■ **Supplied material**
=====
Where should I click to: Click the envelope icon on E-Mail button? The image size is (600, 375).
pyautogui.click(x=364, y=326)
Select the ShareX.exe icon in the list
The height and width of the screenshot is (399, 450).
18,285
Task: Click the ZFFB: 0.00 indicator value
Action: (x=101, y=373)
=====
■ **What you have to do**
Without omitting anything, output the data verbatim.

■ **Answer below**
Where should I click to: Click the envelope icon on E-Mail button? The image size is (600, 375).
pyautogui.click(x=364, y=326)
Select the ShareX.exe icon in the list
The height and width of the screenshot is (399, 450).
18,285
Task: Click the ZFFB: 0.00 indicator value
Action: (x=101, y=373)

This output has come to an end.